**Reading text:**
+ + + + + + +

Global Temporal Attention-Driven Transformer Model for Video Anomaly Detection

Jie Liu

doi:10.20944/preprints202505.0838.v1

Submitted:

10 May 2025

Posted:

12 May 2025

You are already at the latest version

Abstract

Video anomaly detection is an important task in the field of computer vision and is widely used in scenarios such as intelligent monitoring, security prevention, and behavior analysis. Traditional methods have limitations in dealing with long-term dependencies and modeling global temporal information, making it difficult to accurately identify complex abnormal behaviors. To this end, this paper proposes a video anomaly detection method based on Transformer and global temporal attention mechanism to improve the modeling ability of long-term dependencies. Specifically, the Transformer structure is first used to capture the global relationship between frames, and the global temporal attention mechanism is introduced to optimize the extraction of key time step information. The experiment is conducted on the public dataset and compared with methods such as Conv2D-AE, STAE, ConvLSTM-AE, TSC, MemAE, MNAD-AE, and Stack-RNN. The results show that Ours method achieves the best performance in terms of AUC and EER indicators. In addition, the training loss curve and anomaly score visualization analysis further verify the stability and effectiveness of the model. Future research can explore more efficient attention mechanisms and multimodal fusion to further improve anomaly detection capabilities.

+ + + + + + +

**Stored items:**

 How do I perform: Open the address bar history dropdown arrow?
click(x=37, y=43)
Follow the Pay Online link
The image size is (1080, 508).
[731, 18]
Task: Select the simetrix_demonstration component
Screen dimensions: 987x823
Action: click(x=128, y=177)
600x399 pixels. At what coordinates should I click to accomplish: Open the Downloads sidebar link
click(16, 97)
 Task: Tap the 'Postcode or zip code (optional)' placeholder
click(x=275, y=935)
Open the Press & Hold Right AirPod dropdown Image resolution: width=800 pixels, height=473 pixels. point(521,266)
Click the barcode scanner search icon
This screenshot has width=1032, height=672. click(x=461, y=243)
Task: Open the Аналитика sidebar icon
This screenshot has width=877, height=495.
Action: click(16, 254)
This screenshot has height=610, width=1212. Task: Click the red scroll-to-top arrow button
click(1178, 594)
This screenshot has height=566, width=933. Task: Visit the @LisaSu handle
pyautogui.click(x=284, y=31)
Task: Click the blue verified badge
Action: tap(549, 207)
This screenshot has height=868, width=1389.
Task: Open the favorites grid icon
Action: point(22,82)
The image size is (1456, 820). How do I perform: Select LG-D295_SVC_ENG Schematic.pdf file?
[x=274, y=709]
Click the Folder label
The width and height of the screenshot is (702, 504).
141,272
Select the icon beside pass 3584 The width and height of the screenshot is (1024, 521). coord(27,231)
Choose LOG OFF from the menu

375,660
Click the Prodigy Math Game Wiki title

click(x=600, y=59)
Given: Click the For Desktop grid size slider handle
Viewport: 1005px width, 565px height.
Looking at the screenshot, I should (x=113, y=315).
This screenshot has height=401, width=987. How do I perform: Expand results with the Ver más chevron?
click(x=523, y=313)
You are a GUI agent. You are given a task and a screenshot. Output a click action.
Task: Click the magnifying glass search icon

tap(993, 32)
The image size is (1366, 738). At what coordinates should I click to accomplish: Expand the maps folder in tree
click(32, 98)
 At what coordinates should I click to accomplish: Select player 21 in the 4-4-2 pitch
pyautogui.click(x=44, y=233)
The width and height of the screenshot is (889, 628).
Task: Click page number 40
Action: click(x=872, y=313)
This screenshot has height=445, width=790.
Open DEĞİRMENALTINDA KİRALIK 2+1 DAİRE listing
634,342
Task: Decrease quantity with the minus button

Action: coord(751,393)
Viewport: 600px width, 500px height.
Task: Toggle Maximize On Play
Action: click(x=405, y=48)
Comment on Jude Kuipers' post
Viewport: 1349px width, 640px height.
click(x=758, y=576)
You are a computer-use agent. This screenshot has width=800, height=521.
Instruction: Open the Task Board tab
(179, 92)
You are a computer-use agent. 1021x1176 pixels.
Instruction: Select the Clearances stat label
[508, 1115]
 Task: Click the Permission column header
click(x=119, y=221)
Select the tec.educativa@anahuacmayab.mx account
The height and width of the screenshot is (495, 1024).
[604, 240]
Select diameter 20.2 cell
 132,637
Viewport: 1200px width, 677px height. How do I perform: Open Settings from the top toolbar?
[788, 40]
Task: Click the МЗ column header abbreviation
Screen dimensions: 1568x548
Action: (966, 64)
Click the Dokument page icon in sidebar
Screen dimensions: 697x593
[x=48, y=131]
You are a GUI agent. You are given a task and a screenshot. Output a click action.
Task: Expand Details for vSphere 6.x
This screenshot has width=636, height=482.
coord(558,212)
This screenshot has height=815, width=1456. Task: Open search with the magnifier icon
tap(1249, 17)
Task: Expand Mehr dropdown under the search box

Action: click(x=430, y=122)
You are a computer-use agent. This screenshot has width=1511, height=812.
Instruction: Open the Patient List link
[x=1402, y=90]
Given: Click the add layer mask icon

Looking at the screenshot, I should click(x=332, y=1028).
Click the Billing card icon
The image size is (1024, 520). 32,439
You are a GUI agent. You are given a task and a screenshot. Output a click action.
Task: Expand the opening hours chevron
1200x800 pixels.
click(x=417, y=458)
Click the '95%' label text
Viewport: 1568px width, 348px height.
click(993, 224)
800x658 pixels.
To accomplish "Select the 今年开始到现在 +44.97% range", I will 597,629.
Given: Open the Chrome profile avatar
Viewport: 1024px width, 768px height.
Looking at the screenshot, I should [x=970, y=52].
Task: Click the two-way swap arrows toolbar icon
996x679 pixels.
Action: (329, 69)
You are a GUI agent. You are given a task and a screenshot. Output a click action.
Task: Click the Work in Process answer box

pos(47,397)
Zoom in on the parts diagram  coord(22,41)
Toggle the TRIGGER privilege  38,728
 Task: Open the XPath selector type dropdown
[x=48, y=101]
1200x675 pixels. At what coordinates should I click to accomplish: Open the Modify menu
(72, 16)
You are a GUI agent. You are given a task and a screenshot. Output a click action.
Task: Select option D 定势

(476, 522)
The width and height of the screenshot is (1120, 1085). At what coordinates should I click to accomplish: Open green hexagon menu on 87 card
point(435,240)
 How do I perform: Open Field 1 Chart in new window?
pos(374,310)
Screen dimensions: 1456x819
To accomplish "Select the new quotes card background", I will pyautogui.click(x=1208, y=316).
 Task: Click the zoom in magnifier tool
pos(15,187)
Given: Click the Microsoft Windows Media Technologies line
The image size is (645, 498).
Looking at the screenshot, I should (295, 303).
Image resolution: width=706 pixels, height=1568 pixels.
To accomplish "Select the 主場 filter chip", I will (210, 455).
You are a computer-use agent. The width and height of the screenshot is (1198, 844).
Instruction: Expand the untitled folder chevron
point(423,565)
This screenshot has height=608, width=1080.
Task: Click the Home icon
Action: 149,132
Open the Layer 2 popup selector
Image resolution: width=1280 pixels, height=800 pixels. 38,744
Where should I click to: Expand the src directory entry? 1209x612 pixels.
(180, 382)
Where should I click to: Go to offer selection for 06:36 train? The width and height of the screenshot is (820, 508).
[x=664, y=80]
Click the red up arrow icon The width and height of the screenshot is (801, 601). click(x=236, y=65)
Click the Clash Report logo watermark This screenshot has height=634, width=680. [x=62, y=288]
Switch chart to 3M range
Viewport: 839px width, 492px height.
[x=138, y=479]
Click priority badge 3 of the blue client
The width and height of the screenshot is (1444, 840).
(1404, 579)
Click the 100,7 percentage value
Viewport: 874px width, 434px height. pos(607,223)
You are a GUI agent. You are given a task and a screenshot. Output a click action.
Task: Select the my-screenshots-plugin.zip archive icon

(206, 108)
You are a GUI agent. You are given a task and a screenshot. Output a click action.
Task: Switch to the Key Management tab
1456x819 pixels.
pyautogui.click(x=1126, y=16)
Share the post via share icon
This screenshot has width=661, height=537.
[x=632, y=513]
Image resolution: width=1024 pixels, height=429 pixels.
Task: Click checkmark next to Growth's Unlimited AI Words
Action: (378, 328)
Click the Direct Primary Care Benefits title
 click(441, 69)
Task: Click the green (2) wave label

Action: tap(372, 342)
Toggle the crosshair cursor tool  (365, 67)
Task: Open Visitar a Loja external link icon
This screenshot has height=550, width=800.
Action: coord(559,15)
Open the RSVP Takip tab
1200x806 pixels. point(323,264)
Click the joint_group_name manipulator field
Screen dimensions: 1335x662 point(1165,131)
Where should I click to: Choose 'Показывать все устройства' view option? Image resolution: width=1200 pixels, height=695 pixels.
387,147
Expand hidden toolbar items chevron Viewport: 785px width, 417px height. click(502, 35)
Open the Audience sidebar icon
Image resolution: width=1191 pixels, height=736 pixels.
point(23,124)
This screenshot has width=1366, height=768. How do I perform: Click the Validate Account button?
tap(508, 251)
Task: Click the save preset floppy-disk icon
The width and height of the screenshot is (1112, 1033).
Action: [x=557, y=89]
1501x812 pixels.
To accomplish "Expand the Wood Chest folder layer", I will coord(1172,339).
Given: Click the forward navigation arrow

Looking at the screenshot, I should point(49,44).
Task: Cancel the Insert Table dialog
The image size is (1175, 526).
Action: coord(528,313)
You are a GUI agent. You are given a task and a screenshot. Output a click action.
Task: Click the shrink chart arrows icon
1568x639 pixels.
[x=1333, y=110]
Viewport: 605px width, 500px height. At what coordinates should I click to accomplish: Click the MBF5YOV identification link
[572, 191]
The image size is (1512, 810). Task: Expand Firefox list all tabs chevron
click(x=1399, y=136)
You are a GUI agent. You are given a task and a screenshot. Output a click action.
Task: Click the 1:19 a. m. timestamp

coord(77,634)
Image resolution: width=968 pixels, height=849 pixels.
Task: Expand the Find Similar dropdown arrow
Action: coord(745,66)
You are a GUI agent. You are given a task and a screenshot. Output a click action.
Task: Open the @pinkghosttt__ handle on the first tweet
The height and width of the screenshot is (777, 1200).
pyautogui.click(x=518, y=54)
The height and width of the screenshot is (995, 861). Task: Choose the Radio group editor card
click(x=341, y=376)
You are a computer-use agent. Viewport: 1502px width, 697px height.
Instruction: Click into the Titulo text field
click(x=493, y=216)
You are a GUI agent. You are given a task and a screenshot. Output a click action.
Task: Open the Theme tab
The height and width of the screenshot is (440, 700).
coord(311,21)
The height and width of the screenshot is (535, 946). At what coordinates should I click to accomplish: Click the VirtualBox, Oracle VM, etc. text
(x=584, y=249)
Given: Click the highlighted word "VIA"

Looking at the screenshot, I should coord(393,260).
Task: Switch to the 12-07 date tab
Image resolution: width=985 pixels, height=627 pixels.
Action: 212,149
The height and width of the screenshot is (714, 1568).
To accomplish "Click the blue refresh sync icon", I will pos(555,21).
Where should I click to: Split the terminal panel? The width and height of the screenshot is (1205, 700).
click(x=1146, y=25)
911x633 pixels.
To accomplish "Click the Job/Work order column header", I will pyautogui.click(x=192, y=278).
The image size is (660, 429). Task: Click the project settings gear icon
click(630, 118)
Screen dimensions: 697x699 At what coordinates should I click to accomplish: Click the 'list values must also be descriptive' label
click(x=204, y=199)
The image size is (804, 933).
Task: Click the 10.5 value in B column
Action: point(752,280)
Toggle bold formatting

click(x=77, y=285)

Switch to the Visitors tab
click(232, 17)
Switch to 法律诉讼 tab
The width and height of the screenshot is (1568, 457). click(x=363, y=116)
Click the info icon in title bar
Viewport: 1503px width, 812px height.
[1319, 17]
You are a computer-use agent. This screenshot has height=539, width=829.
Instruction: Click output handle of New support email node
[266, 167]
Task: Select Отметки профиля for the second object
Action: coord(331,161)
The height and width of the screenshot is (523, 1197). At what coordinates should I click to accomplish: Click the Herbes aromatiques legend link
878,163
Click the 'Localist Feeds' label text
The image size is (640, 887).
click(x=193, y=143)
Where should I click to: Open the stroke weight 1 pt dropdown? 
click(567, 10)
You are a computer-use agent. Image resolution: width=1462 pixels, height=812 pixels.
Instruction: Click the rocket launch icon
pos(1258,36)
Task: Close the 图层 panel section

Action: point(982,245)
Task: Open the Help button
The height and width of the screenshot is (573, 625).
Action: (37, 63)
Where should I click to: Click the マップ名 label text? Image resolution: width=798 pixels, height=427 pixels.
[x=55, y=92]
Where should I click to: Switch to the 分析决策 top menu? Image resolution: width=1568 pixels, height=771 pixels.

+ + + + + + +

**Work task:**
According to the video anomaly detection abstract, on which two indicators does the proposed method achieve the best performance?

**Output for this exercise:**
AUC and EER.